Print the following records verbatim, starting with the line that contains "Given: Click the Test04 class name" and going on through the end of the records.

▸ Supplied records:
■ ■ ■ ■ ■

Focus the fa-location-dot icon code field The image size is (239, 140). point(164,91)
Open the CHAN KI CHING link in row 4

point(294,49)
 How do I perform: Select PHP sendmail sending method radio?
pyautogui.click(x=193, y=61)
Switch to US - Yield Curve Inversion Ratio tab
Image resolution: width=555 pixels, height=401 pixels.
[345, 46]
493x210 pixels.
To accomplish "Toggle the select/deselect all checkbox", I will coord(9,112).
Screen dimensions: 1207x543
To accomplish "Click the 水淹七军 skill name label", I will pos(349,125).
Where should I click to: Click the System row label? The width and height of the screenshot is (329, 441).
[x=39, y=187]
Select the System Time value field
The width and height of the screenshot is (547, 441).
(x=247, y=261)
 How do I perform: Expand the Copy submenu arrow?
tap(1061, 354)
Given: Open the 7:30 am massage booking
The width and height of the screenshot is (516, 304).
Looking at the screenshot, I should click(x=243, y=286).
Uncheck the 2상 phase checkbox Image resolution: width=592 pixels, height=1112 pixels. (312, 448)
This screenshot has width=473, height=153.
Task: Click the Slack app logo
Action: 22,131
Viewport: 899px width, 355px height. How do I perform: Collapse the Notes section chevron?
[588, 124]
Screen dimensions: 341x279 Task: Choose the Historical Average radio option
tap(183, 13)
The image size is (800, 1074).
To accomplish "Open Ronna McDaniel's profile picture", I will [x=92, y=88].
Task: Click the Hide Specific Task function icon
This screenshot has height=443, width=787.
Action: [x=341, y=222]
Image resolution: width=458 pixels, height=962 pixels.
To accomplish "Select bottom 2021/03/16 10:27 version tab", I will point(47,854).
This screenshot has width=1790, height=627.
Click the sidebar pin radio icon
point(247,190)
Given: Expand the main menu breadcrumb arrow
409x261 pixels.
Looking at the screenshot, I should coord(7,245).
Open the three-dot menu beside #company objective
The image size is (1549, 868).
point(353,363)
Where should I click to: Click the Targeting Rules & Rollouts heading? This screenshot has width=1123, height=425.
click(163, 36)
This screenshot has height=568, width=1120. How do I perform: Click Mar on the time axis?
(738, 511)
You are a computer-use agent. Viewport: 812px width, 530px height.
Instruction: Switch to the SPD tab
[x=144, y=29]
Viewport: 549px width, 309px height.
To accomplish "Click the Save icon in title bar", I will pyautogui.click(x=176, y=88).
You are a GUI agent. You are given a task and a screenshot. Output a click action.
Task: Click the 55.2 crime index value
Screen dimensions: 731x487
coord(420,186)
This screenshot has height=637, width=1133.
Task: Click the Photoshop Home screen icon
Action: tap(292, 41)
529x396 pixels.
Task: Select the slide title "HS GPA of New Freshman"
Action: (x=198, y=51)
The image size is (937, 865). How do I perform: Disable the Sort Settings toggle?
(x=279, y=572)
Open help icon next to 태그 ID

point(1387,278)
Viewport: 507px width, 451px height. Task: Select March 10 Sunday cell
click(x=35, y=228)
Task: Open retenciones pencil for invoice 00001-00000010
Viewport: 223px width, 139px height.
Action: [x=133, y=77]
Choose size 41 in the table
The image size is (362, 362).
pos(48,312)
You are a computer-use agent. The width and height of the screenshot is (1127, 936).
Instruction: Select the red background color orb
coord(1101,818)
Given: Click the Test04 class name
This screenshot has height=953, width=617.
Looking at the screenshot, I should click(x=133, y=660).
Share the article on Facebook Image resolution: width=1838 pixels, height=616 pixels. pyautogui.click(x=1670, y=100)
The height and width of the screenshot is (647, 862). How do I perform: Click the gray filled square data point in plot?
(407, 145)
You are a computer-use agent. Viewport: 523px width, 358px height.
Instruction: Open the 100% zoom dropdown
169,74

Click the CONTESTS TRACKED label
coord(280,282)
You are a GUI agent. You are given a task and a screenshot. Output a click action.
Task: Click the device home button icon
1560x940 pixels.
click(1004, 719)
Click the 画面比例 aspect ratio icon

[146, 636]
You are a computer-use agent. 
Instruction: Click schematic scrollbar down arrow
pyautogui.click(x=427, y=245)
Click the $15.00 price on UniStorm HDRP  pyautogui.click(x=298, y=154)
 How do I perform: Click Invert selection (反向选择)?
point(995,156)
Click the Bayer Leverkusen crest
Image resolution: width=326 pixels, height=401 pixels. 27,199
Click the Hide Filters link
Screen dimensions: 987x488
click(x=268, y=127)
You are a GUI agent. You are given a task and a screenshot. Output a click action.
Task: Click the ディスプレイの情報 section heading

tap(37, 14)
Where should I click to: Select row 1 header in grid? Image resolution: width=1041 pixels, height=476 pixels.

■ ■ ■ ■ ■

▸ The result:
Given: Click the Test04 class name
This screenshot has height=953, width=617.
Looking at the screenshot, I should click(x=133, y=660).
Share the article on Facebook Image resolution: width=1838 pixels, height=616 pixels. pyautogui.click(x=1670, y=100)
The height and width of the screenshot is (647, 862). How do I perform: Click the gray filled square data point in plot?
(407, 145)
You are a computer-use agent. Viewport: 523px width, 358px height.
Instruction: Open the 100% zoom dropdown
169,74

Click the CONTESTS TRACKED label
coord(280,282)
You are a GUI agent. You are given a task and a screenshot. Output a click action.
Task: Click the device home button icon
1560x940 pixels.
click(1004, 719)
Click the 画面比例 aspect ratio icon

[146, 636]
You are a computer-use agent. 
Instruction: Click schematic scrollbar down arrow
pyautogui.click(x=427, y=245)
Click the $15.00 price on UniStorm HDRP  pyautogui.click(x=298, y=154)
 How do I perform: Click Invert selection (反向选择)?
point(995,156)
Click the Bayer Leverkusen crest
Image resolution: width=326 pixels, height=401 pixels. 27,199
Click the Hide Filters link
Screen dimensions: 987x488
click(x=268, y=127)
You are a GUI agent. You are given a task and a screenshot. Output a click action.
Task: Click the ディスプレイの情報 section heading

tap(37, 14)
Where should I click to: Select row 1 header in grid? Image resolution: width=1041 pixels, height=476 pixels.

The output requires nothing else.